Medical institutions and doctors can set realistic prices, the ones that insurance companies are already negotiating. The transparency would make billing simpler and more efficient. There could be some rating system, but I doubt that belongs in a government system. But any technology company will have access to prices and could amend with ratings.
Thoughts?"
romgrk|9 years ago
The reason is that healthcare is somewhere you don't want the profits to be the main goal. The goal is to make sure everyone is taken care of, at the best cost for the society. Did you know the US is the country that spends most on healthcare, and still doesn't have universal coverage? (http://www.investopedia.com/ask/answers/020915/what-country-...)
Therefore, public pricing is not the optimal solution. Public heath system is.
maxerickson|9 years ago
There's quite a few countries that have universal coverage with private medical providers (and maybe mostly private insurance).
For example, click through Switzerland at your link:
https://en.wikipedia.org/wiki/Healthcare_in_Switzerland
Of course with the ACA, the US system looks a lot more like Switzerland than it did before (private providers and insurance, guaranteed access, individual mandate).
I wonder if this sort of comparison points to there being some less drastic regulatory changes that could be made in the US to help reduce prices.
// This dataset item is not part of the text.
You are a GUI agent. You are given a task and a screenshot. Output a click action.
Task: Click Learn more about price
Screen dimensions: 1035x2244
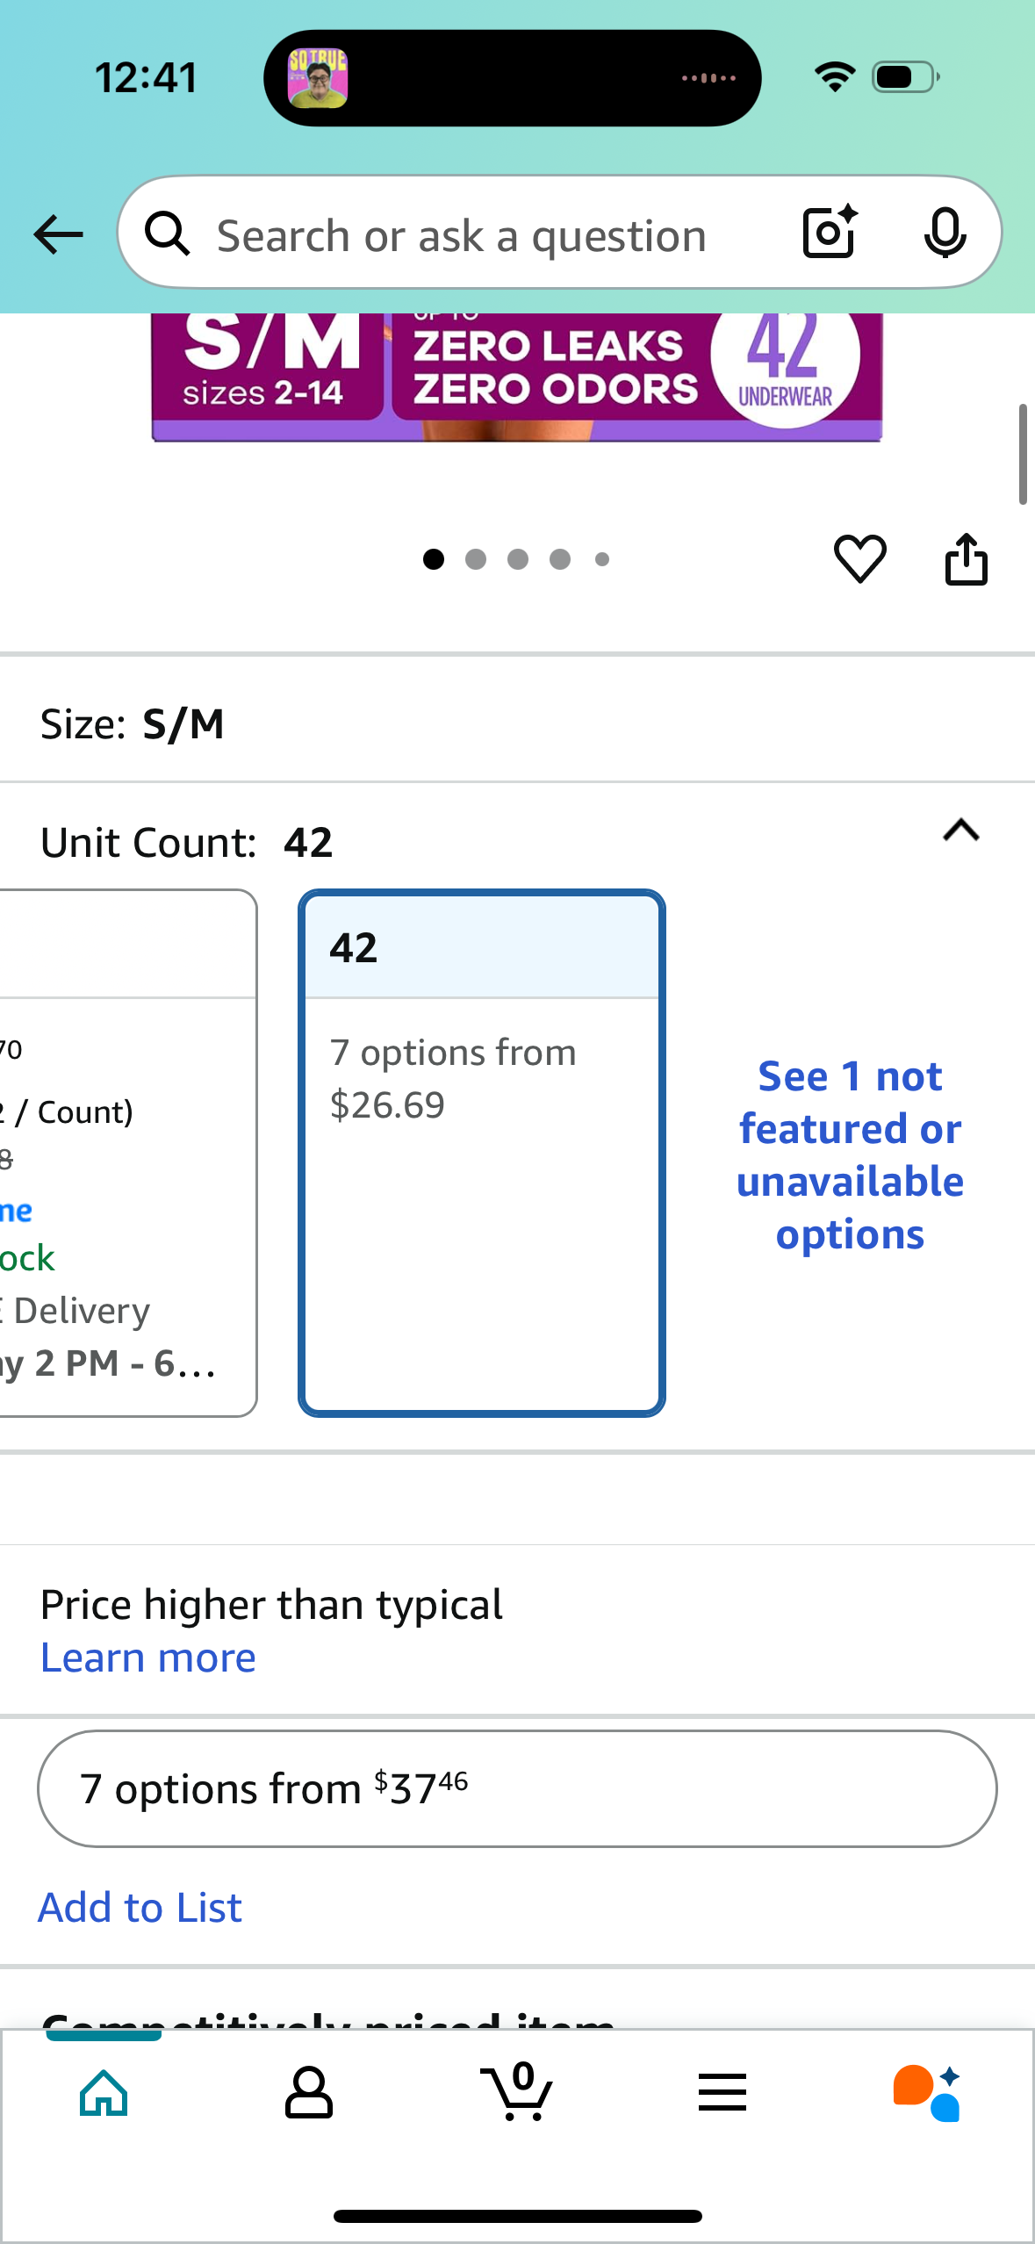148,1658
I also wonder how much things like population density factor into US costs. We have a lot of small rural hospitals (with 24 hour emergency room coverage and CT scanners and so on). Medicare reimburses small rural hospitals at a higher rate than other hospitals (but Medicare is our most efficient spending, so probably this is not a problem).
poorcedure|9 years ago
But replacing all of the private entities involved with health care overnight is not a likely next step. It should be a goal, eventually.
codegeek|9 years ago
But the insurance companies, lobbyists and the big pharmas don't want this transparency. They make record profits only because of this non-transparency. Imagine the jobs of hundreds of medical billers, transcriptionists going away as well if this whole healthcare "thing" becomes simpler.
omonra|9 years ago
1. Public service 2. Lock in a price 3. What are the prices (vs margins) 4. What's a starting price
I understand your question because I get regular bills from my insurance company that say "Doctor usually charges $1,000 for the procedure you had but we have negotiated price $100, so that's what you owe, as you are still below your deductible."
poorcedure|9 years ago
It seems weird, because it is weird. I can not think of another industry that works like this, where prices can be unknown until it goes to billing. Forcing them to fix a price and publish it to a government registry could possibly allow market forces to drive lower prices than even the largest insurance companies can negotiate.
gpsx|9 years ago
commentzorro|9 years ago
Without the young paying in during the early years they're going to have annual premiums of $40-50,000 as they approach their 60s.
poorcedure|9 years ago
Lower prices should reduce premiums for everyone, since insurance companies have strict margins per the ACA. Lower premiums should increase those that are covered by insurance, hopefully.